Chogan growled low. “You’re not dying,” he said those words with such hostility she felt it in her bones. She wouldn’t argue with him now. She wouldn’t tell him that he couldn’t promise her that because the man looked like he was ready to raise the war flag higher and she would be in the path of his verbal assault if she implied she just might die because of this assassin after her.
“Say it,” he nearly ordered like she was one of his military men under his command.
“Say what?” What was he expecting her to say? What exactly were they talking about again? Keisha…something about Keisha. The anger in his eyes had her eyes widening.
“You’re not going to die. Say it.”
“Cho—”
“Say it!”
She heard her fork hit the plate between the peaches and the pears. Clearly his voice had shocked her and she hadn’t even realized she had released the fork until it clanked on the glass dish. “I’m not going to die,” her voice trembled.
“Damn straight you’re not.” His voice was lethally low as he bolted upright, his chair sliding back and tipping over to the floor as he stormed out of the nook area.
She couldn’t believe his outburst. She couldn’t believe he yelled at her. She felt her mouth hanging agape and she closed it, turning her gaze to look at Skip. Shock still resonating in her eyes, in her posture, and radiating down her spine.
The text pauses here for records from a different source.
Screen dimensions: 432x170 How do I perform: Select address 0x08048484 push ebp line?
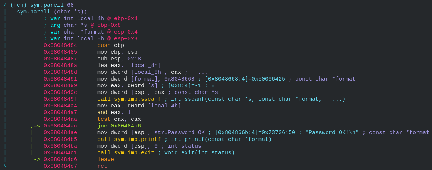[84, 45]
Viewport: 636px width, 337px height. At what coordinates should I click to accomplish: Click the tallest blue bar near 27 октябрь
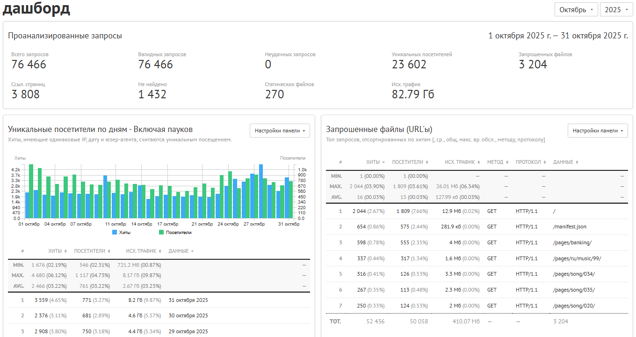pos(261,191)
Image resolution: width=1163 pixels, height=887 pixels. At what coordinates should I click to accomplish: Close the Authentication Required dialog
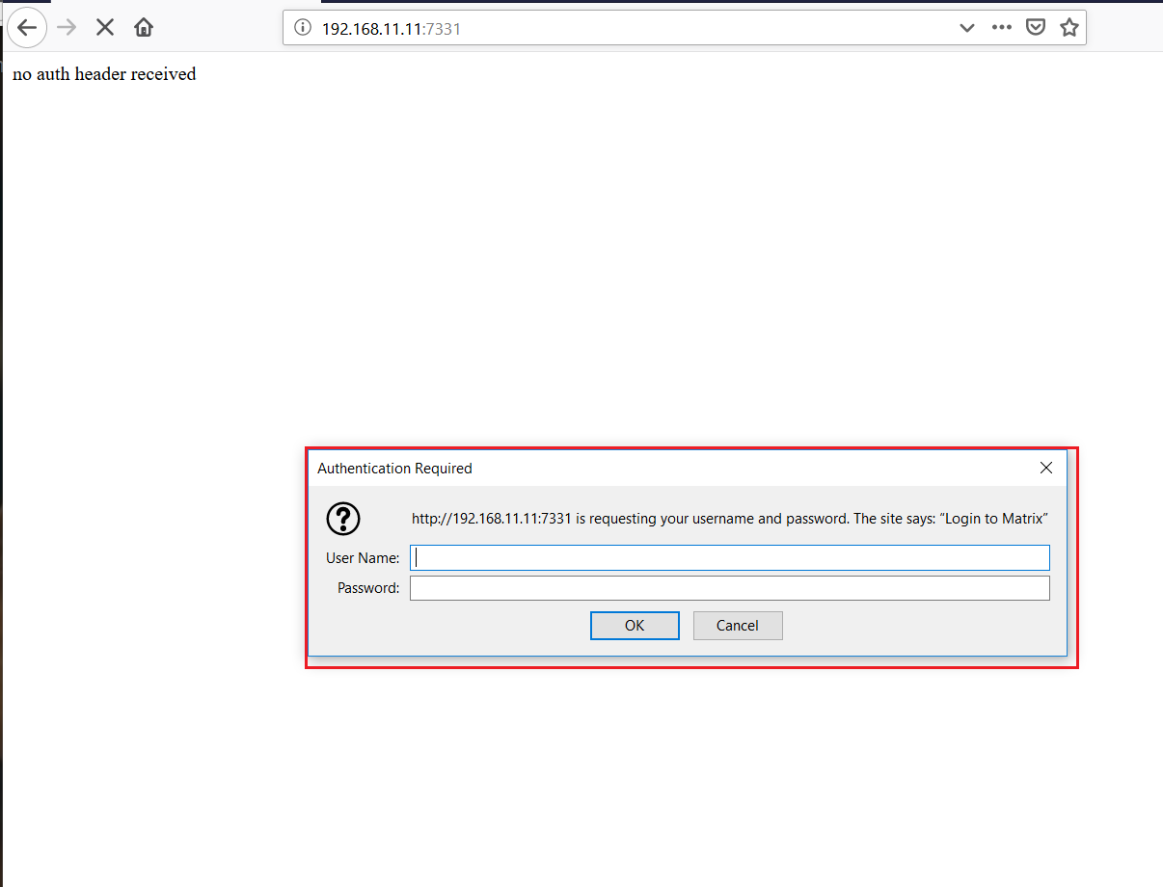pos(1046,468)
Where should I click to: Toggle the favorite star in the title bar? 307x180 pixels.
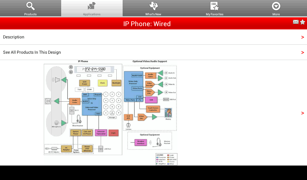[303, 22]
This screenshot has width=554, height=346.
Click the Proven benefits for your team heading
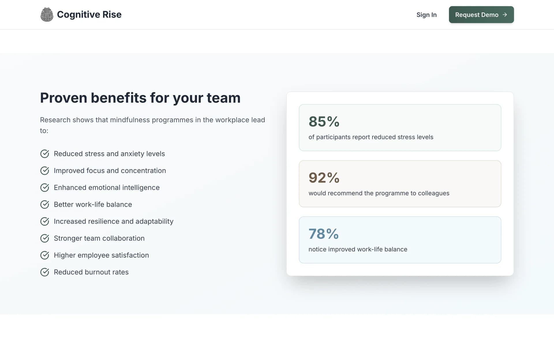[140, 98]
Skip shrugged. “He’s a Marine, a warrior, and your thinking you’re going to die underestimates him. He’s also a man in love with you so the thought of you dying infuriates him. Marine’s don’t take lightly when it comes to being second guessed on their ability to protect, and certainly not when it comes to their woman.”
Was that what she had done—second guessed him? She hadn’t meant to but she was a realist here. This wasn’t exactly fiction. Things didn’t always work out as planned in real life. “I didn’t—”
“You did,” he nodded in assurance.
She sat her napkin on the table. “I should go fix this.”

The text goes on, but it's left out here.